SELECT I.IngredientName,
R.RecipeName
FROM Ingredient I
JOIN Recipe_Ingredient RI
ON I.IngredientId = RI.IngredientId
JOIN Recipe R
ON RI.recipeId = R.RecipeId
You could get this to return only one row by changing it to:
SELECT I.IngredientName,
R.RecipeName
FROM Ingredient I
JOIN Recipe_Ingredient RI
ON I.IngredientId = RI.IngredientId
JOIN Recipe R
ON RI.recipeId = R.RecipeId
GROUP BY I.IngredientName, R.RecipeName
Without more specifics regarding your data, it's hard to apply this to your specific scenario, but the walkthrough may help you understand where the "duplicates" are coming from as someone unfamiliar with SQL
The joins are not your problem. From your comments I will infer that what you are calling "duplicates" are not actual duplicates. If all columns values for 2 "duplicates" returned from the query matched, then either SELECT DISTINCT or GROUP BY would definitely eliminate them.
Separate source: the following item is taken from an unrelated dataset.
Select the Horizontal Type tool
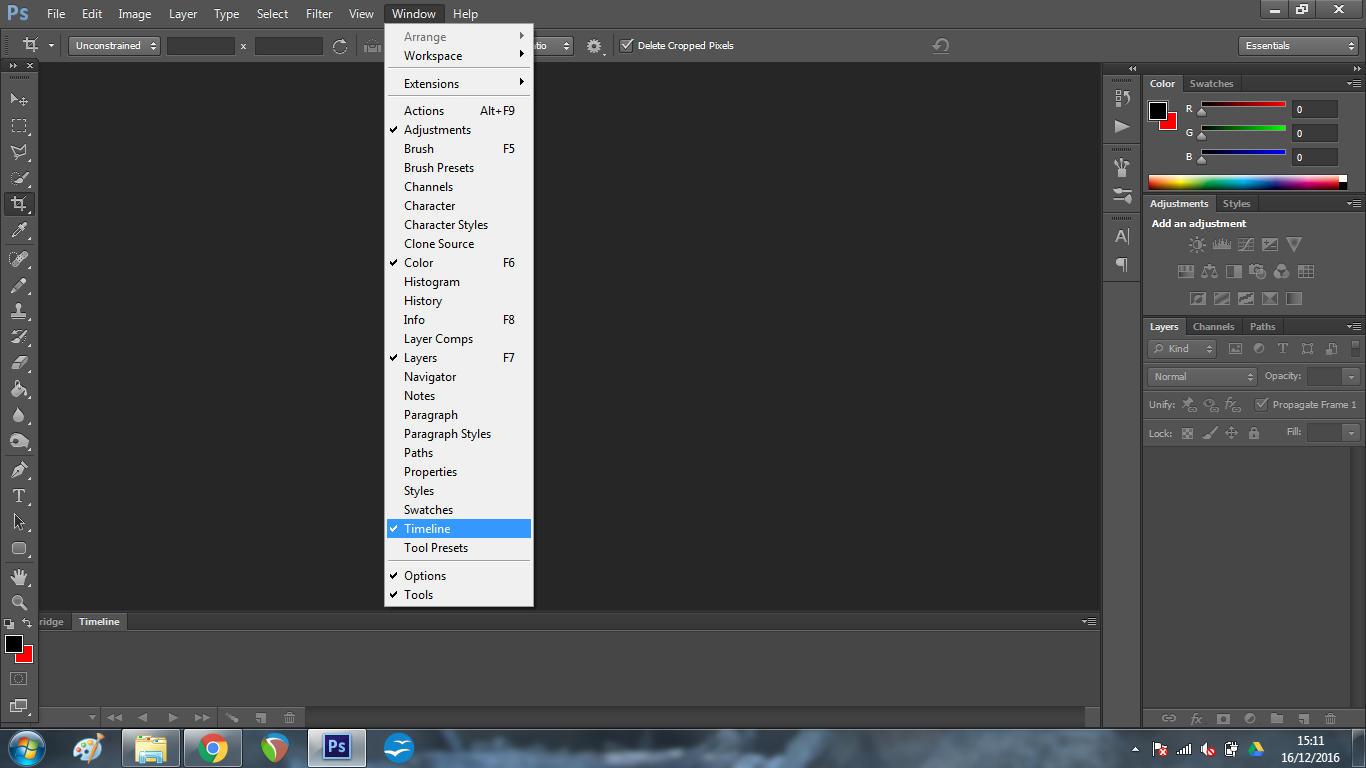 pyautogui.click(x=18, y=496)
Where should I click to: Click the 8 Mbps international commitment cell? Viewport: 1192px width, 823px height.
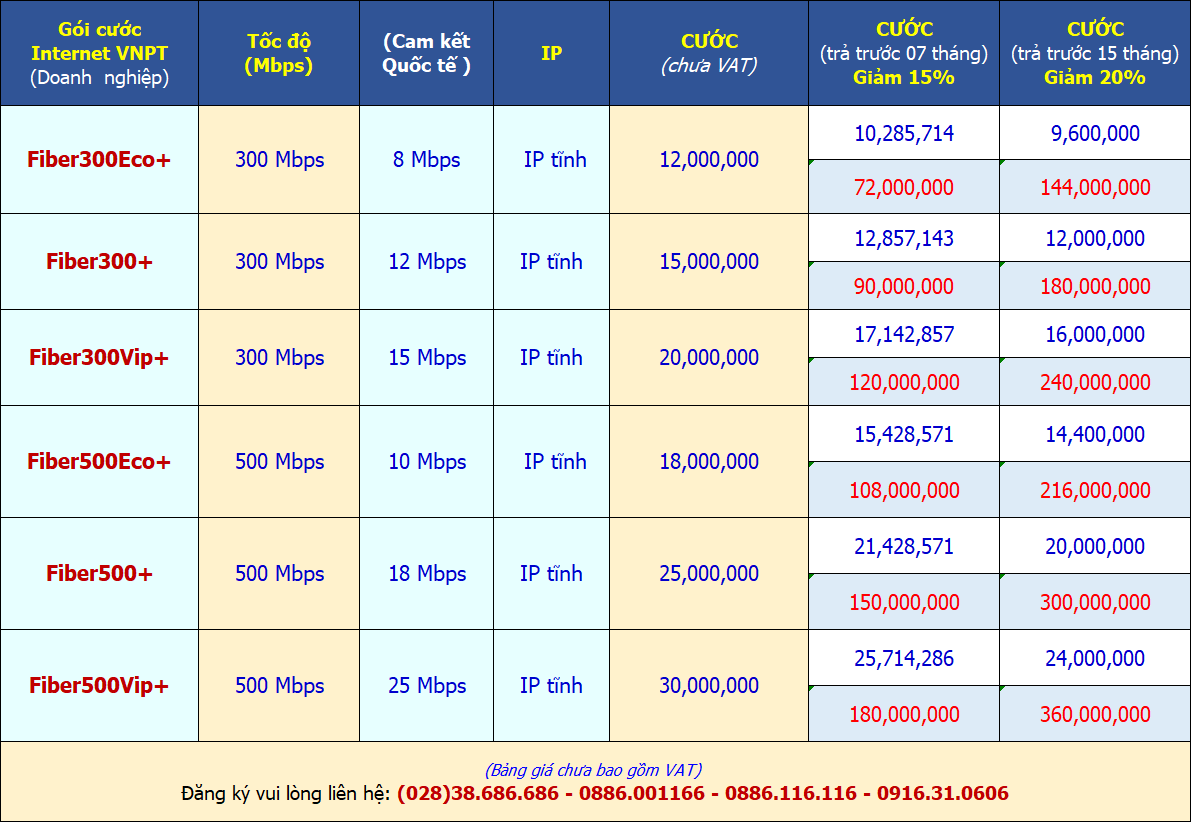point(426,159)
So you should be able to find a solution by looking at your column definitions.
My best guess is that you're getting duplicates of for the same date which aren't really duplicates because the time component of the date doesn't match. To eliminate this problem, you can truncate the date fields to the date only using this technique:
DATEADD(DAY, DATEDIFF(DAY, 0, DHA.IssuedDate), 0) AS DHAIssuedDate,
DATEADD(DAY, DATEDIFF(DAY, 0, CLK.CreatedDate), 0) AS CLKCreatedDate,
If that doesn't work you might want to take a look at JobClockSerial: does this column belong in the query results?